Since first-person shooters is where Logitech focused for the G402, I played those first on top of a standard mouse pad. The mouse performed exceptionally well while playing FPS games as I was able to quickly move my crosshairs exactly where I need it to go, and being able to tweak the DPI sensitivity on the fly without having to exit out of my game really helped when I needed it to. The track wheel was also easy to get to when I needed to access it in order to change my weapons or perform an additional command within the game.
One thing that really helped with my FPS sessions was the button located in front of where my thumb sits. When I was equipped with a sniper rifle, or if I wanted to attempt to get a headshot without having to zoom in, holding down on this button to suddenly drop my DPI to a crawl is really helpful.
When playing games that don’t require all of the bells and whistles Logitech gave FPS players in the G402, such as Hearthstone and Wasteland 2, the mouse still felt very comfortable to use.I felt kind of guilty using a mouse like this for non-FPS games, although the additional buttons came in handy when playing RTS games, like Age of Empires, as it allows me to have more options for commands without having to resort to using the keyboard or a hotkey. I guess the same could be said for MOBA, MMO and any other game where you’d like to have quicker access to certain commands.
Software helping hardware
I know installing software from a peripheral's creator can lead many PC gamers to cringe just at the mere mention of it, but Logitech's Gaming Software didn’t bog down my machine with any additional software that I didn’t ask for in the first place.
For the G402, the software allowed me to control all of the hardware aspects I mentioned previously was configurable, including the lights on the mouse. All of the buttons can be configured either by your own preference, or through the software’s ability to detect what games you currently have installed on your PC and recommending what mouse buttons and keys do what when you play. The Gaming Software even has a section to show just how improved the speed of the mouse is with all of the sensors turned on, which Logitech calls its 'Fusion Engine,' versus the mouse with just its optical sensor.
The G402 Hyperion Fury Gaming Mouse is a very good mouse that should serve as an introduction into the wonderful world of professional gaming mice. The G402 has some nice bells and whistles, has some slick aesthetics and is comfortable to use, but those who take their FPS gaming serious might want to splurge on something that can really take their game to the next level, such as Logitech’s G502 or the Mad Catz R.A.T. 9.

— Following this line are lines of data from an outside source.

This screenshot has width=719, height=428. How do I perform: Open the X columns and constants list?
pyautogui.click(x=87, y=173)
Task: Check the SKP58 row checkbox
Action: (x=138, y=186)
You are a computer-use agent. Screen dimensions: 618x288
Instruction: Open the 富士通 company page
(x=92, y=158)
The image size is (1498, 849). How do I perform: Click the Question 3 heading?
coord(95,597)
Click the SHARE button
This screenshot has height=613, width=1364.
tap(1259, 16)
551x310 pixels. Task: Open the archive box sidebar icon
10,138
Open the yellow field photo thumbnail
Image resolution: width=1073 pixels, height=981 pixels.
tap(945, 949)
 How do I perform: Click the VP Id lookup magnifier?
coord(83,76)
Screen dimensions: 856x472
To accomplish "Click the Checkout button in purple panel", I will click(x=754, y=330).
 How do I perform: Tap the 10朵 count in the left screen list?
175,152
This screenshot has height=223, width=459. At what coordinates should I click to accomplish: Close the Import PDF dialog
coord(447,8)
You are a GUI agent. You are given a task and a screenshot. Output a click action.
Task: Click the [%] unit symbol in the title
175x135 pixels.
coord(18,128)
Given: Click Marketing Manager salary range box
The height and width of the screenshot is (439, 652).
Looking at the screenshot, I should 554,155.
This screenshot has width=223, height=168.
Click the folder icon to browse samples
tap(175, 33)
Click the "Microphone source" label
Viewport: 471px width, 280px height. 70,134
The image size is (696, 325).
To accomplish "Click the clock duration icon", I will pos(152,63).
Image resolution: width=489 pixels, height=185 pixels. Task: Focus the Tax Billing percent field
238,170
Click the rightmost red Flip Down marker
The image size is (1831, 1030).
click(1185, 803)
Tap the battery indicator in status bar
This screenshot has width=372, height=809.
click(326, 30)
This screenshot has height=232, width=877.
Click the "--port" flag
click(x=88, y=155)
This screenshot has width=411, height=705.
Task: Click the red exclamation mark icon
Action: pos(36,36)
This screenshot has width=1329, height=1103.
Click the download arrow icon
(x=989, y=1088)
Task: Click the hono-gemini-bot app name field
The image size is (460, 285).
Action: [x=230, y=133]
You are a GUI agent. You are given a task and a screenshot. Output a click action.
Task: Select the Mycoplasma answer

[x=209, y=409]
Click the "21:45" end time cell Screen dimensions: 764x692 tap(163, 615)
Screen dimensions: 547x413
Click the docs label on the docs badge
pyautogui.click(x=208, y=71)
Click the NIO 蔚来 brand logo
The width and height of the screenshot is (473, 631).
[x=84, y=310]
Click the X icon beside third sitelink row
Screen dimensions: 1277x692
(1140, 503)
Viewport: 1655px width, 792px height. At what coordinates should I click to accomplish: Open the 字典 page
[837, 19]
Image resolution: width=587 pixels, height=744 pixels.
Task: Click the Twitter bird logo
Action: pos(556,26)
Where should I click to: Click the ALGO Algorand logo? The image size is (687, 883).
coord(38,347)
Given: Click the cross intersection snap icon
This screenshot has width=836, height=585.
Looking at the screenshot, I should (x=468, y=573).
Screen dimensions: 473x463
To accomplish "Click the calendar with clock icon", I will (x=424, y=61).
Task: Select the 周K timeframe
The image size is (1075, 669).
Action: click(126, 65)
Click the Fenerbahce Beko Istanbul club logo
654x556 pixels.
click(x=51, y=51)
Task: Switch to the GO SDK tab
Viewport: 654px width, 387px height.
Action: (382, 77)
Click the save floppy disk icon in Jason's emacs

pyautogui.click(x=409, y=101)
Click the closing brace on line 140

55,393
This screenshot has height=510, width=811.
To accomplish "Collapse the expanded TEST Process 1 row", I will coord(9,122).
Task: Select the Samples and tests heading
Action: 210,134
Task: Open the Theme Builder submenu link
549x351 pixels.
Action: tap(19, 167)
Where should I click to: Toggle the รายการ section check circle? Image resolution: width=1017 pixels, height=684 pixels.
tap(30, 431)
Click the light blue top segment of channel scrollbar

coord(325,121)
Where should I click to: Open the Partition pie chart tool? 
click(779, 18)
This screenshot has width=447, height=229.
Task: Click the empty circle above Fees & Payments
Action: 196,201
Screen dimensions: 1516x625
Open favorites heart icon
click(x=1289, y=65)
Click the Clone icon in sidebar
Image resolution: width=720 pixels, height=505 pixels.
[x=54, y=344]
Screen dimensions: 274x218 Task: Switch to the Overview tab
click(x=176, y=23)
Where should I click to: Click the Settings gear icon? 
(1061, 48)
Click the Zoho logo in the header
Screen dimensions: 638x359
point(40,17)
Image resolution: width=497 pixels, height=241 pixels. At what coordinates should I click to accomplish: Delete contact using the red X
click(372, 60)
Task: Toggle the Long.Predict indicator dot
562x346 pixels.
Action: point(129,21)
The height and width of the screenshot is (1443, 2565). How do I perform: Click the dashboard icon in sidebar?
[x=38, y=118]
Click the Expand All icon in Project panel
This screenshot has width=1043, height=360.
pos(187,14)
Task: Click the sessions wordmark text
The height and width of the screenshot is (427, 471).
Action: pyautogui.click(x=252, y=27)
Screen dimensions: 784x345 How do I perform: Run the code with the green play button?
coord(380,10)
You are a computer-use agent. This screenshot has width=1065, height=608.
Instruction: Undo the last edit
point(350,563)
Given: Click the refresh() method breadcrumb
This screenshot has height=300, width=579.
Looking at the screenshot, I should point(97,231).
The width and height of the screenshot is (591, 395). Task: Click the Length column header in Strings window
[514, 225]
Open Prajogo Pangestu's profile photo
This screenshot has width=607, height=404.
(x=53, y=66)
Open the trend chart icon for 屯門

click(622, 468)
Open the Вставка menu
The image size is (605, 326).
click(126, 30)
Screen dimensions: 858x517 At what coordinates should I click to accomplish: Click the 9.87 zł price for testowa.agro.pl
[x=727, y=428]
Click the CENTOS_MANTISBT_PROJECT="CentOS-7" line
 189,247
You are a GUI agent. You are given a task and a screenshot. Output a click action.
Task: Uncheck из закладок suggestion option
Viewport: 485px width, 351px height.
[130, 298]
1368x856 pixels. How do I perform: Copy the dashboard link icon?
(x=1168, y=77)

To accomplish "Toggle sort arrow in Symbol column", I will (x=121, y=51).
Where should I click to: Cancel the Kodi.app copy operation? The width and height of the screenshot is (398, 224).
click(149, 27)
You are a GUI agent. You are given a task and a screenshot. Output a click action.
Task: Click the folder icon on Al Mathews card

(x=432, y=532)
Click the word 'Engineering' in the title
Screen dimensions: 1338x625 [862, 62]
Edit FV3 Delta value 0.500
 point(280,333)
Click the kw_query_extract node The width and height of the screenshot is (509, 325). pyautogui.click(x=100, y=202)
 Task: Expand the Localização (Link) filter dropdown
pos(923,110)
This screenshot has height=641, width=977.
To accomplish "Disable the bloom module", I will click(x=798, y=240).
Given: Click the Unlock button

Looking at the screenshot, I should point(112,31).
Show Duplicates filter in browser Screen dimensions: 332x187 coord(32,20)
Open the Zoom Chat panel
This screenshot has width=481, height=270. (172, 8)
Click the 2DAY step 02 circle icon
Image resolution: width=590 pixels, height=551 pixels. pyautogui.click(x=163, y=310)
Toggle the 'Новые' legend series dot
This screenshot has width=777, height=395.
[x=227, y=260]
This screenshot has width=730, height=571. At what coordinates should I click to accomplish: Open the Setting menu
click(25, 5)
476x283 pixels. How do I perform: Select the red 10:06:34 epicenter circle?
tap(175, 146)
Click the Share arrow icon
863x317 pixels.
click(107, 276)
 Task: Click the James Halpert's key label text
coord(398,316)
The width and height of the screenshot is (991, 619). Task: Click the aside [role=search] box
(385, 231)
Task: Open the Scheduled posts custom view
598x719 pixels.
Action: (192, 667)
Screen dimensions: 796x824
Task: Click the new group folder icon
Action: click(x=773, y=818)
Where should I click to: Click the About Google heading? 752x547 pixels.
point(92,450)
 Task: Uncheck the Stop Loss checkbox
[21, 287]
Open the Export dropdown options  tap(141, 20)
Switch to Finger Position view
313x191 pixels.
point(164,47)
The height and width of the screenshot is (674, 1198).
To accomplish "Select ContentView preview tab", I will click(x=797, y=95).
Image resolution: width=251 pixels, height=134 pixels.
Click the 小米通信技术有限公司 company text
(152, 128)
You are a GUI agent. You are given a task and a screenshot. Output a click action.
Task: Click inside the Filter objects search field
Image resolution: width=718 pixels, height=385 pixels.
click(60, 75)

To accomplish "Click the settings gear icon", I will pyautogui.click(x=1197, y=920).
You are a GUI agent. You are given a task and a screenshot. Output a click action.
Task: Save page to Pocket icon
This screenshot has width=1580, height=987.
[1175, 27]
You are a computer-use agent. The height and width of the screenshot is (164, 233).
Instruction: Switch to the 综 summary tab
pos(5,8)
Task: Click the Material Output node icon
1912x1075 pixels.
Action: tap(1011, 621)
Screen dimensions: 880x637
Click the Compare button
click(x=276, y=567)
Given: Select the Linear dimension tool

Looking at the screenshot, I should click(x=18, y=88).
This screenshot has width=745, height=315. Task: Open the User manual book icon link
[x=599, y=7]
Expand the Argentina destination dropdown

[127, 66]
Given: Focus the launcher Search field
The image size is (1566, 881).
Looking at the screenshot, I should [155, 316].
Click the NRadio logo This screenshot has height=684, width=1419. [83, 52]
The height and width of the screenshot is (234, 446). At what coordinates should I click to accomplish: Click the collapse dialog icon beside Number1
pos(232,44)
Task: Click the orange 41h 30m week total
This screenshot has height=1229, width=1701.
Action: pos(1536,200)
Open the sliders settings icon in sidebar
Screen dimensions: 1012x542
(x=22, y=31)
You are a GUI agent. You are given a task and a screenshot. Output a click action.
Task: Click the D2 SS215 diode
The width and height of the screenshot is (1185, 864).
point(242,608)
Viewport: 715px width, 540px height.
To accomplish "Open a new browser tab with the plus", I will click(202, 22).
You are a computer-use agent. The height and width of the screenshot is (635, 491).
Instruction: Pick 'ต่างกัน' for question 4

This review is based on a unit provided by the manufacturer. The G402 is available in retail stores for $59.99.
Daniel Perez posted a new article, G402 Hyperion Fury Gaming Mouse Review.
We review one of Logitech's gaming mice, the G402 Hyperion Fury.
So what do the accelerometer and gyroscope do?
The lack of a free-scrolling wheel in mice means I won't buy them now.
Yeah, I got really used to that feature. Can't stand using a mouse that doesn't have this now. You just don't realize how much you'd actually use this until it's in your hand.
Yeah, I just bought this mouse yesterday to replace my G9x and I thought it had a free-scroll wheel, but it looks like that's only on the G502. I'm really missing it and it hurts what would otherwise be a great mouse.
I'm sporting a G500 (not G500s), and love this feature. The G502 will be for my next computer when I can get it on sale. I've managed to snag all my mice thus far (mx518, G5, and G500) on sales/rebates for $35 or less. I'm sure as hell not spending $60-75 on a mouse.
I've never used a free scrolling mouse. What do you use it for?
Documents and long web pages. It's more a productivity thing than it is for gaming.